Turning too swift, like large smoky stallions in the dust of nothing, Audrey Rembrandt flashed her fish line eye lashes out toward the myriad ocean faces. Each nose, tort and giving, a thousand and many more faces making a mockery of their deliberate mutiny. Audrey Rembrandt the girl from the old silk stockings add, lithe Spartan singulars and voluptuous ventriloquists arse; it said nothing but moved and your mind spoke out loud all the rapturous sexual depravities you would commit into it, entering. Godfrey Blandstein stood in the shadows, watching. Audrey was his protégé, like a rapscallion rat found rattling through the tin can railway stations of renegade box cars, he found her. The crowd whooped and hollered, Audrey pouted and mouthed ‘I love you’, sensational lip lashing applause, soundless sexual tickles, each muscle, every delicate muscle and fibre, that controlled lips and skin of humanities sensuality was squeezed, an over used sponged crushed by the hand of god, not a drop was left as the dry mucous of glory emptied themselves. A victory from ashen flakes, a glittery all dancing, all singing phoenix in a conundrum of repetitive circles. Beginning in a maelstrom of fiery disbelief, a shattering cacophony of dispraise, resulting in the collection of minor memories and major nuances, Audrey Rembrandt swung a fabric twirl-dom from a singular sexual pearl clot.

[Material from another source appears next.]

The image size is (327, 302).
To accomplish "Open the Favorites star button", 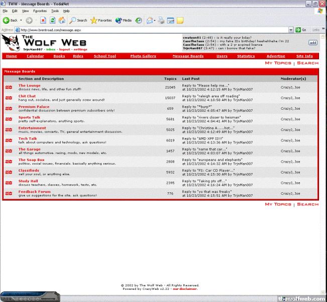I will click(x=101, y=20).
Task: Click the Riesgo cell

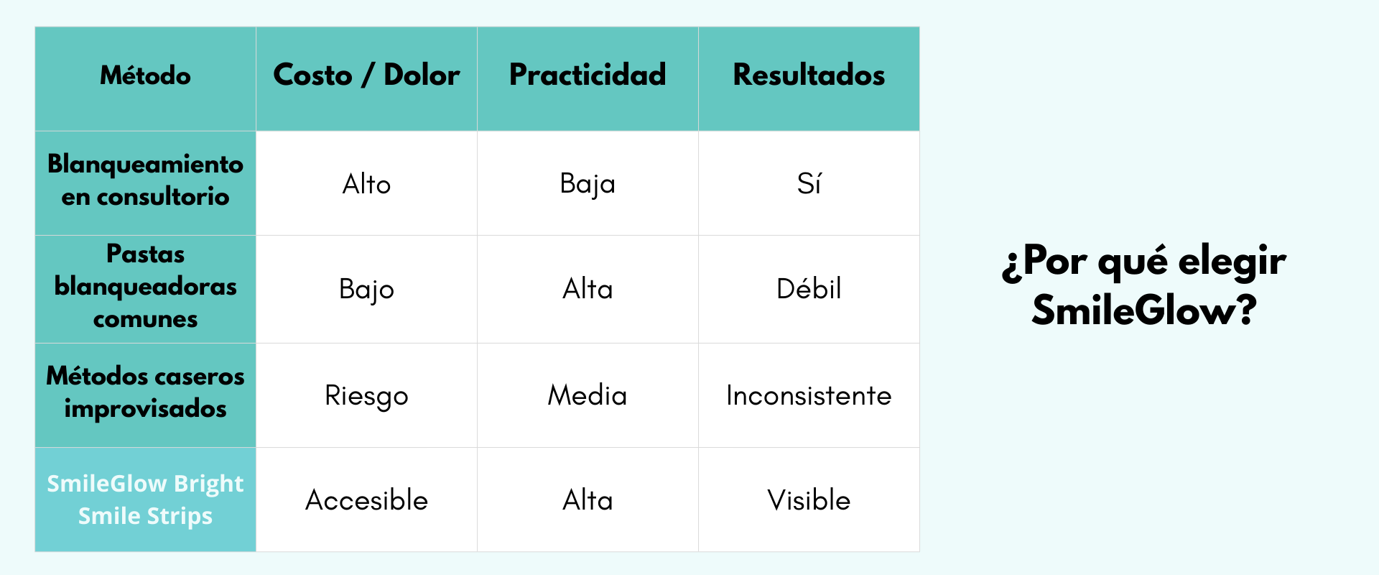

After the show, drinking stinging whiskey in a stinking bar, with nothing but piss stained wood and darkened oak watching. Watching the old tired duke box, cough up its gut wretched rum Nancy toward a dawdling civil war clock, men would wait taking stock, of their own gurgling grouching frock blood wife, hating the shock of another repeated alcoholic cop, dragging their once young husband home, arrested for absconding and a de-moan. Broke, done shattered - she sleeps in fresh bought second hand sheet, where the end meets the ankles but never the feet, and clattered is the door, slashed with a drunken key, home is he.
-Audrey, I think you done it, tonight you had them! Godfrey gurgles - words out, white Russian in.
-Like every time. Audrey ailments audibly.
-No, tonight had them, got them all, got all them. Godfrey gargles - words splashed, rum and dash.
-Like every time.
Waking by eyes, dust bin, lids - old tin trains clattering wide apart, it’s the dumb founded start a day. Lips taste like a paranoid cigarette, heart too drowsy to know, someone asks for the rent, but you let them go. Sick from your elbows, dribbling snow, I tried to speak a word, but the word don’t want to know. Last night in Vegas, this night in glow; which way the street begins only neon teeth show. Brush with a razor, sleep with a scream, you think it’s a dream but the alarm bells chime. A crime in cup of water, your stomach says no, a double gin and brandy or else I want let you go. Audrey glaring with boiled onion eyes, through a net curtain, sucking back the noise through pupils so large, her whole bibliography could be typed in italics on the rim alone. Banana coloured fingers, coffee cup gums, breasts like pancakes too long in the sun. Sheets taste like two old men had strokes then a fight, smashing their livers with a clay baked night - the shower is kicking out some awful stream, the misty go between of an awful nights queen.
-Wake up Audrey, the papers are out. Godfrey gargantuan from his verbal spout.
-I can read anytime.
She touches herself and feels thee squeeze, theirs man on her sheets and man on her knees. Grinning with a disgusting self hate, what she hid in her pride she spat onto a plate; Godfrey a hungry, broken down wolf, sold her the image that was over blown and aloof.. What men give by whiskey they snatch back with sin, you can barely walk home, let alone not let him in. Her teeth have waved goodbye to a thousand well phrased songs, but her throat as suffered the sludge of a thousand men come too strong. Audrey by the window, crying without words, there is a show on tonight, across the road the name his hers. In post menstrual alphabet, large minstrel decline, the theatre is humming with life, bust but borrowed demise.
Audrey tosses the shot glass onto the door, her body can, like most women do, but her heart says no more.